Tuesday, August 26, 2008

Treating Amnesia at the DNC

By Kelly Jean Cogswell

So why shouldn't female Democrats just forget their support for Hillary Clinton, all the misogyny of the campaign, a couple thousand years of inequality that still finds most females in "women's" jobs like secretaries, nurses, and school teachers while 85 percent of national legislators are still men? Why not? When Hillary makes her speech, it will no doubt be to lift up a rug and ask us to sweep everything under it. Mrs. Obama already set the tone with her keynote speech, "I come here as a wife."

And why, if Obama actually makes it to the White House, breaking through that enormous glass ceiling already splintered by Secretaries of State Colin Powell and Condi Rice, shouldn't his black supporters be pressured to "get over" the daily morass of American racism. Why shouldn't they forget the legacy of black street activists except on MLK day, and celebrate the post-race era because unity, after all, is the main thing? Dinosaurs like Charles Rangel and Al Sharpton should also be encouraged to drown themselves in the nearest swamp where no doubt the words "affirmative" and "action" are already sinking.
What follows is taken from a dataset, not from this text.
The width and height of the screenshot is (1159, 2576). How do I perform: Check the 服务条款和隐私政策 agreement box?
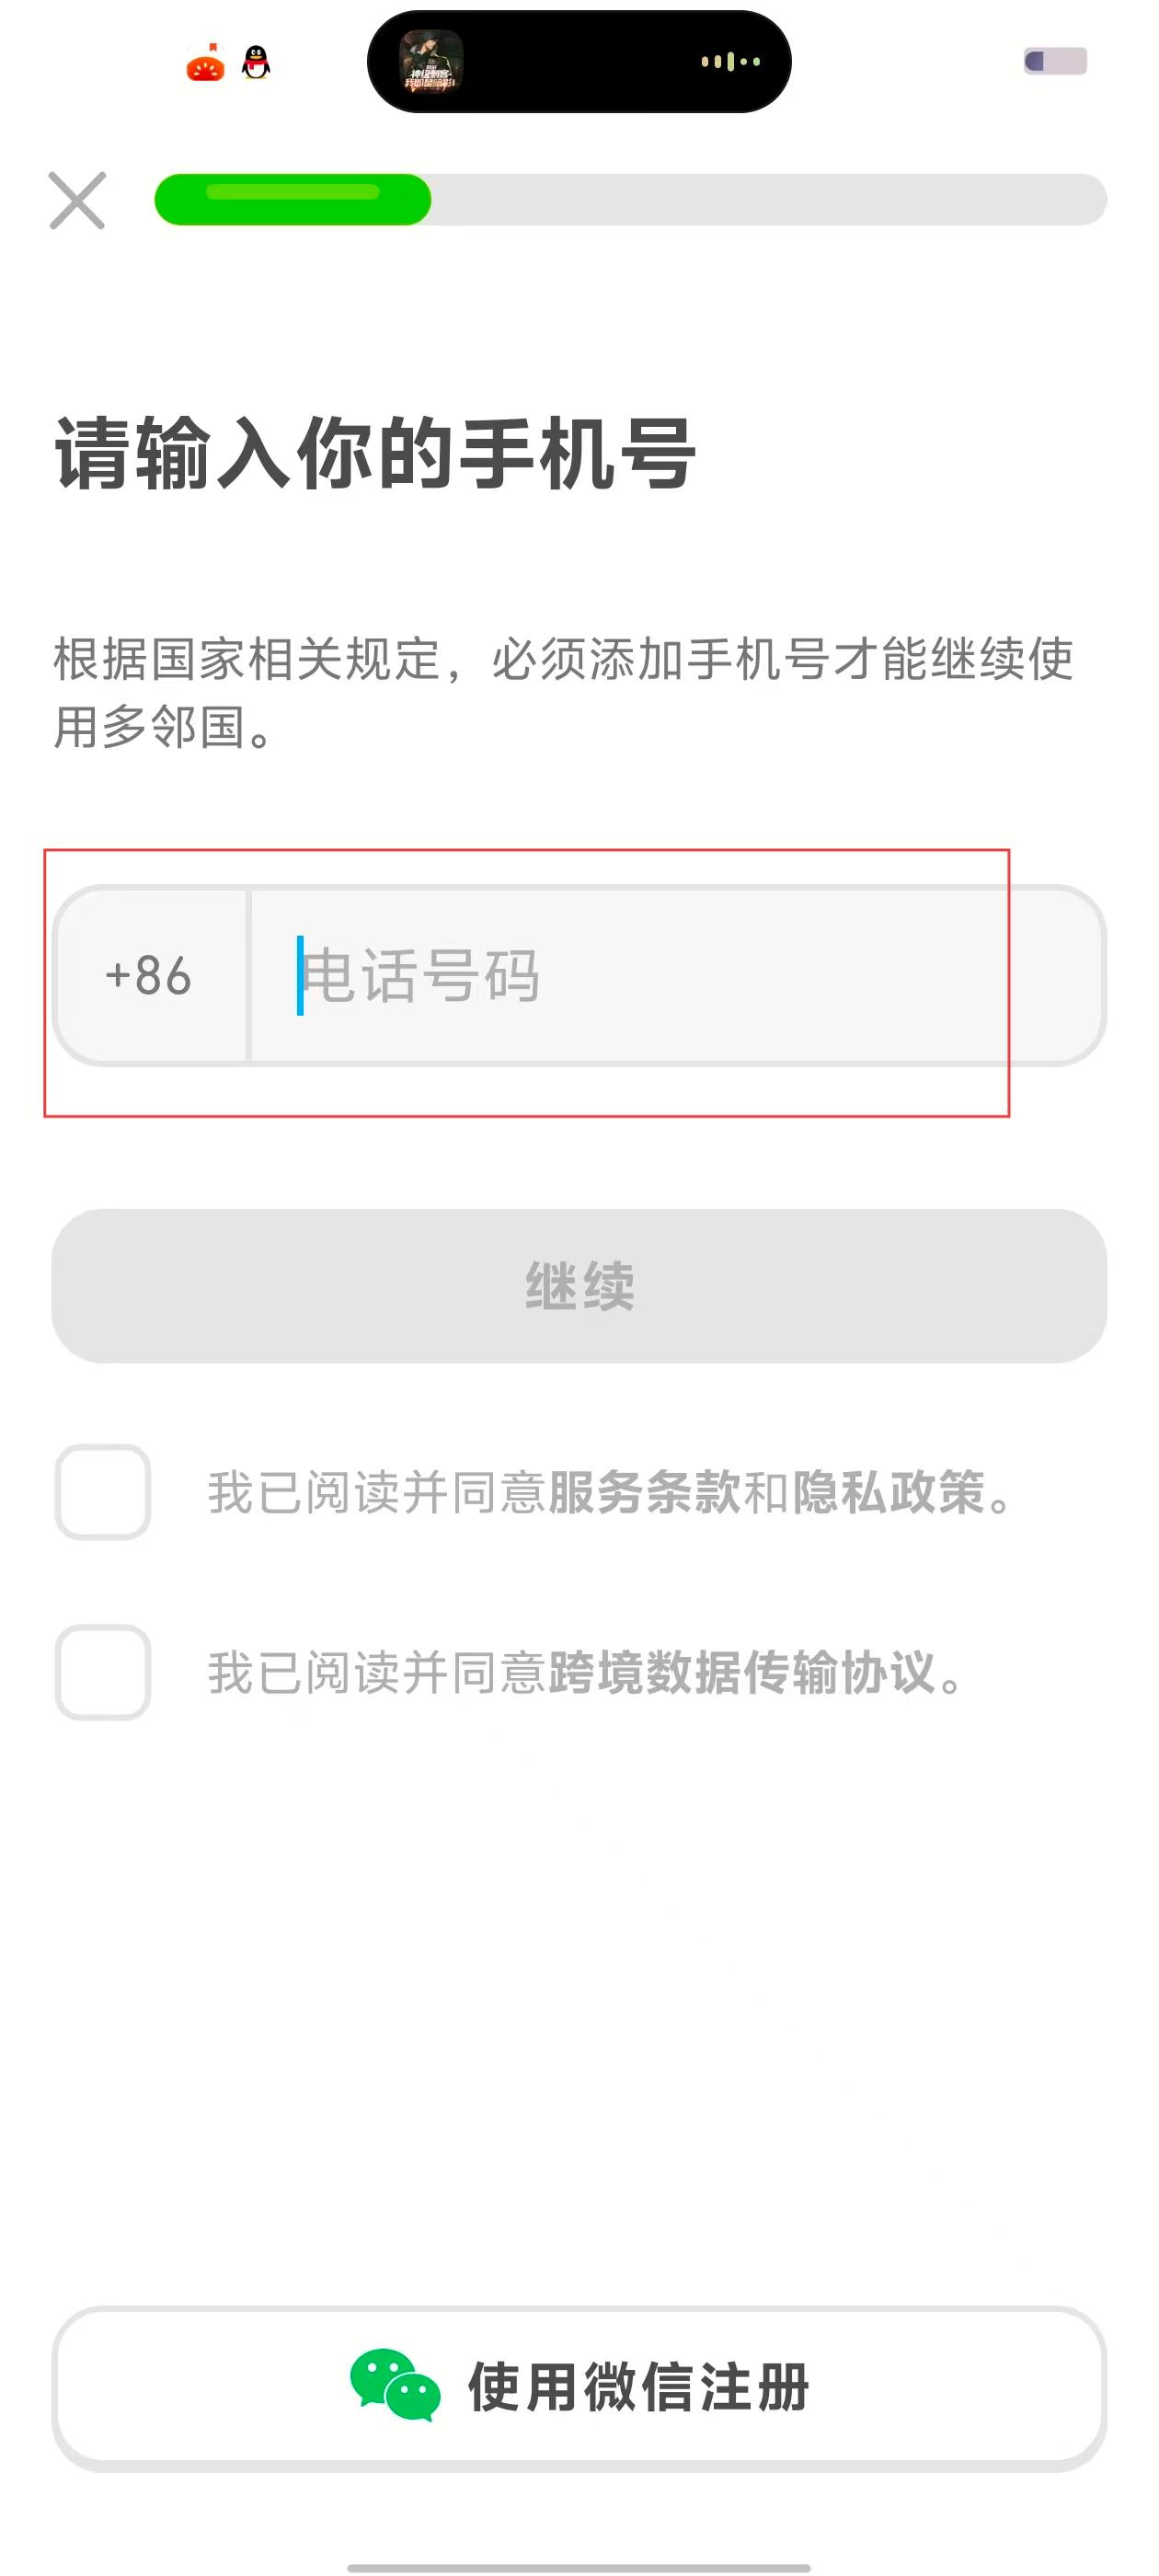(103, 1492)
Every day U.S. soldiers die in Iraq and Afghanistan, along with an unconscionable amount of civilians, and they're all forgotten, too. The 4726 American coffins covered in flags didn't make it to prime time. And I barely remember the demos I went to before the invasion started, trying to head it off, and haven't been on the streets since to protest that ugly war our press has buried in an unmarked grave so that we can get on with the important business of the day -- like buying stuff.

Likewise, queers have forgotten how AIDS killed almost a whole generation of fags, transforming them first into the walking dead, skeletal, half-blind, deformed, before ARV's came on the scene. It's a good thing isn't it, how they saved lives, letting the HIV positive remain invisible, even if it also makes it easier to erase the people getting infected now? And in our rush to register for wedding china, why shouldn't we just be thankful for what we have and forget the bad old days when merely waking up in the morning as a dyke or fag or trannie meant risking beatings, blackmail, ostracism, rape, homelessness and jail?

Then there are all those things we can't forget because we never knew about them. Like how the Russian invasion of Georgia marks almost to the day the 40th anniversary of their invasion of Czechoslovakia which like Bush, I can hardly spell. That's ignorance, not amnesia. In high school history, we never made it past World War II. And I haven't done much as an adult to correct it.

Why think of these histories at all, when making sense of our own lives seems work enough? God knows relationships are hard, and families are a trial even if they aren't homophobic. Then there's that lazy cantankerous neighbor of mine here in Paris that persists in leaving her garbage outside the bins. It's a big leap to go from her to consider the whole neighborhood, the whole town, the whole country, the world where humans are an endangered species on an endangered planet.

Remembering's too much of a burden. Though forgetting is worse, especially for cultural or political minorities because it means we've lost sight not just of difficult lives but how we transformed them. After all, it wasn't by some miracle that people of color can now sit anywhere they want on the bus, and also sit in the Senate and maybe the White House. It wasn't a miracle that got us drugs for AIDS, and fought discrimination, and lesbophobia. It was activists. And it was activists that fought not just for the right for women to vote, but to get out there and represent.

The danger is that if we forget that progress occurred by human intervention, we'll forget humans can reverse it as well.

Already the religious fundamentalists that ACT-UP battled are regaining ground on the national stage. Already, abortion rights are melting away. Many grassroots networks based on race are unraveling, like our marginal gains in healthcare. We could cavalierly start a new war or dismiss others like the one in Georgia because we've ignored or forgotten the consequences.

Remembering, of course, is a high wire act. We can get tripped up and blinded by fury and bitterness, and recriminations. But we have to do it. Democrats, especially, should keep one eye on the past as they try to reinvent themselves as the unifying party of the future. Otherwise, what do you have but the kind of false narrative we saw in Beijing where their image of a bright and glorious land depended on silence and enforced amnesia? What do you have but a farce fit only for summer theater?